More extensive skin infections, such as cellulitis which is an infection of the underlying layers of skin, will usually require a 5- to 10-day course of antibiotic tablets. It is hard to predict what antibiotic is given. The choice depends on the result of testing and, in some cases, what part of the country you live in. Different regions of England often have different patterns of antibiotic resistance.

Patients are likely to be given a 7- to 14-day course of antibiotic injections if they develop a skin or soft tissue infection in the hospital and are more vulnerable to the effects of the infection. This might be because you have burns or a surgical wound.  If they develop MRSA in hospital after an invasive procedure, to reduce the risk of the infection being spread to other patients, it's likely that they will need to be transferred to an isolation room. 

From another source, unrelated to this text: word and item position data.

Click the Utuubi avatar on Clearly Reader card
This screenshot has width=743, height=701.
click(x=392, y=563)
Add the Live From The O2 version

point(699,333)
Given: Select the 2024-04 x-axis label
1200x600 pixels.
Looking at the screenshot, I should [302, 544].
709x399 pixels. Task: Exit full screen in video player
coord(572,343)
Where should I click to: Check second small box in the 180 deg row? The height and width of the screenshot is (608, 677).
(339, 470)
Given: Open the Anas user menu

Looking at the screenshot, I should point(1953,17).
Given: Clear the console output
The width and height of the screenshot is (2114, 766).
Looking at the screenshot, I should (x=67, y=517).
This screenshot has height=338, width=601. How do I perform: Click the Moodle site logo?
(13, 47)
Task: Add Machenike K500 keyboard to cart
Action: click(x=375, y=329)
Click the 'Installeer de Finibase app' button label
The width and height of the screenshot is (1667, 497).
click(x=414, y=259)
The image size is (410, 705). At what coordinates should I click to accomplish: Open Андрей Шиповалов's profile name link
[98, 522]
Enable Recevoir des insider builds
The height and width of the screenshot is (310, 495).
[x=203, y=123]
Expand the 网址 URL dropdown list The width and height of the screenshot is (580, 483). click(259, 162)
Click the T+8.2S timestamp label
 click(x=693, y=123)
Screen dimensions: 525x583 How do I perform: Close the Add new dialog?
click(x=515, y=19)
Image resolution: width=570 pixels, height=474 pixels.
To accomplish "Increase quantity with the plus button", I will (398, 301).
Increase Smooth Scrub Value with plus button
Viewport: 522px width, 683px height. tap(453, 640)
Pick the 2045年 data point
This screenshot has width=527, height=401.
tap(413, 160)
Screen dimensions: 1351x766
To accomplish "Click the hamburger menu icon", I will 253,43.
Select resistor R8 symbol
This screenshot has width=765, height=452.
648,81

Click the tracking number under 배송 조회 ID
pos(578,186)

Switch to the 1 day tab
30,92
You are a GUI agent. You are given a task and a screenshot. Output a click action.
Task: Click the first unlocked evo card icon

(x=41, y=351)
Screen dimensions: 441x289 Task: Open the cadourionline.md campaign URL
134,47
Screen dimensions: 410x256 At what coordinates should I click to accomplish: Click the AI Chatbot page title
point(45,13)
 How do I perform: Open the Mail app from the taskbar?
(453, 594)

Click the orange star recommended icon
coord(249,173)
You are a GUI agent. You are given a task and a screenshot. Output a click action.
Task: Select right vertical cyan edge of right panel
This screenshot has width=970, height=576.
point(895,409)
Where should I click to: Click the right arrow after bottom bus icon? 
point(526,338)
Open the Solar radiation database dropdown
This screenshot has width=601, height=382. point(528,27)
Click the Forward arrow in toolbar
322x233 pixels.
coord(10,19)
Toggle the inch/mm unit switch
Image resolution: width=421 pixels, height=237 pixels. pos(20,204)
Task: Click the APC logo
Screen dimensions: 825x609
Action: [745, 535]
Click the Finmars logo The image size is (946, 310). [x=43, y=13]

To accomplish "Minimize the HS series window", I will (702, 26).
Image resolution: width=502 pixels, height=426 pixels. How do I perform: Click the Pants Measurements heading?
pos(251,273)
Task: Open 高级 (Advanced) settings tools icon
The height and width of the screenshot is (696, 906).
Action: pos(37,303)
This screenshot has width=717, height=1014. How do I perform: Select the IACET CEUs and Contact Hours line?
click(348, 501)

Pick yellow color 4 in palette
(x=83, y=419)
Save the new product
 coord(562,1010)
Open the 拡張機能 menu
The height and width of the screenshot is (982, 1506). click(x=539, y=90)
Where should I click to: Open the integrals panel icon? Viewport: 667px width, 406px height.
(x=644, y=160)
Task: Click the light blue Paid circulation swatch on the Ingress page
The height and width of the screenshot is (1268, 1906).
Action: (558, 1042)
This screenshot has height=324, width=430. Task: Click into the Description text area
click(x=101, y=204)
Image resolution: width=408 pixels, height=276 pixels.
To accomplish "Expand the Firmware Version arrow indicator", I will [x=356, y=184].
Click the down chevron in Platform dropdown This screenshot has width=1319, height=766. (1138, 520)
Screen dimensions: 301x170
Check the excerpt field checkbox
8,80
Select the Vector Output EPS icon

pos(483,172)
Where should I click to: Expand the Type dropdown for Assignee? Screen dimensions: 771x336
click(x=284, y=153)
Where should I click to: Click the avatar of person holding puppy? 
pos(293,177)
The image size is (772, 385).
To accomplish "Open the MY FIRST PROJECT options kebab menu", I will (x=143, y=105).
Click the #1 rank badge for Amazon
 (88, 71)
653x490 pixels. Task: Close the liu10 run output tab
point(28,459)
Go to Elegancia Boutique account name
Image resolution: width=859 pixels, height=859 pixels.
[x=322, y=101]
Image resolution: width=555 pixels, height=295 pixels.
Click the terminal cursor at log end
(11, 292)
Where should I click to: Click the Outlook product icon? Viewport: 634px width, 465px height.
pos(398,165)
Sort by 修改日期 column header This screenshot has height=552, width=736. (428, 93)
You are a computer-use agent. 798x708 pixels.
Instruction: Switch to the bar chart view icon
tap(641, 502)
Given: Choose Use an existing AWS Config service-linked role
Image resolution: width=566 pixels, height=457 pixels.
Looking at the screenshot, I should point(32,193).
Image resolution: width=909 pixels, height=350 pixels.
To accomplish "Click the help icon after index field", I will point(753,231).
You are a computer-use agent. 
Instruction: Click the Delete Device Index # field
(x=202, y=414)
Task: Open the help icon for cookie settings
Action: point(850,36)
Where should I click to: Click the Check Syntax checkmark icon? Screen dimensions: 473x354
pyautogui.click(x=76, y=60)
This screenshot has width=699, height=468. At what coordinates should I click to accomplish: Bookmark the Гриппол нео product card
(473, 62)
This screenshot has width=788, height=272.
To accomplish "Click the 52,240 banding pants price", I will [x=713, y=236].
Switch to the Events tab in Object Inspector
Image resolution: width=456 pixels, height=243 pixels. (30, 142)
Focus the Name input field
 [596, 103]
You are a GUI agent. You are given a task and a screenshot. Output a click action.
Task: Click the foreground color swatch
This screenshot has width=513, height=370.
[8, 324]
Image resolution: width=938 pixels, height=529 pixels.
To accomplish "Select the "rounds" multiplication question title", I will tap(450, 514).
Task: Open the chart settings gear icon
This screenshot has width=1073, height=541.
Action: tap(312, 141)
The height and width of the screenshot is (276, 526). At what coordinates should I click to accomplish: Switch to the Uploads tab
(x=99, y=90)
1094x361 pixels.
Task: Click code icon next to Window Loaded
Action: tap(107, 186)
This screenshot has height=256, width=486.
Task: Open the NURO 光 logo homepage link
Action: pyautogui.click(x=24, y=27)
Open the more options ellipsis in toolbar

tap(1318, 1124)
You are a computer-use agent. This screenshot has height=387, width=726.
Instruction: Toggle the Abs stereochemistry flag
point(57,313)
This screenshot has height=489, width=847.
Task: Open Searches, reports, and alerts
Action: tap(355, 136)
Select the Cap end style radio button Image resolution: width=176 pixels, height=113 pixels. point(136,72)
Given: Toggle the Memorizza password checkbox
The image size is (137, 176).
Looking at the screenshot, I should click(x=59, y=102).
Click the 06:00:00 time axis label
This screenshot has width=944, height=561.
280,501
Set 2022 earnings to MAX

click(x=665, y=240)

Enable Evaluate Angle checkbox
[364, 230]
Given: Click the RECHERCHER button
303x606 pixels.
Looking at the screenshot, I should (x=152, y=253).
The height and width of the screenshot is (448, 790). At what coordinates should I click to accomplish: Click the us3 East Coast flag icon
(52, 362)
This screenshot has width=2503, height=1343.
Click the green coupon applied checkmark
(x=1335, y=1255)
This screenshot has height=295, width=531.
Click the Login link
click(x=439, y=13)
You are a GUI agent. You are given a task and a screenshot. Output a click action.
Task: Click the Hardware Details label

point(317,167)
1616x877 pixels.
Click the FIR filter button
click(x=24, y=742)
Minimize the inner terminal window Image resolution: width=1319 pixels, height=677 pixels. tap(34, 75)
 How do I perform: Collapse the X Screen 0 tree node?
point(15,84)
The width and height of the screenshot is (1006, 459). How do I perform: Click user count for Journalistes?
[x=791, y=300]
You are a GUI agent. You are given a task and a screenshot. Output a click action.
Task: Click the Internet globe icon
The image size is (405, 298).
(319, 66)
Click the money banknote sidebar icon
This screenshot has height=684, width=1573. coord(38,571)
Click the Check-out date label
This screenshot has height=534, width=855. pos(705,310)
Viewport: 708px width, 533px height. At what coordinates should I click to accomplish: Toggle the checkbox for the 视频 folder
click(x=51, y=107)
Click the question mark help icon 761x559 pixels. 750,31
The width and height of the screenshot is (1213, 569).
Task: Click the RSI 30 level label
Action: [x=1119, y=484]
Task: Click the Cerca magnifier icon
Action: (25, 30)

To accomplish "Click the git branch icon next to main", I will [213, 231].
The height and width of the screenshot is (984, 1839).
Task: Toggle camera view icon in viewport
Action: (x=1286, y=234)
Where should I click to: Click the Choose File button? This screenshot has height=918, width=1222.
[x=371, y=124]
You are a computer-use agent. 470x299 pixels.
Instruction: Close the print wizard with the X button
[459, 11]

They may be placed in a room by themselves or in a small ward with other people who have a MRSA infection. They should still be able to have visitors, but it is very important that they clean their hands thoroughly before and after visiting and before and after touching the patient.  Treatment for an invasive MRSA infection will involve a course of antibiotic injections. Depending on the type and location of the infection, this could last up to six weeks and a combination of antibiotics may be used.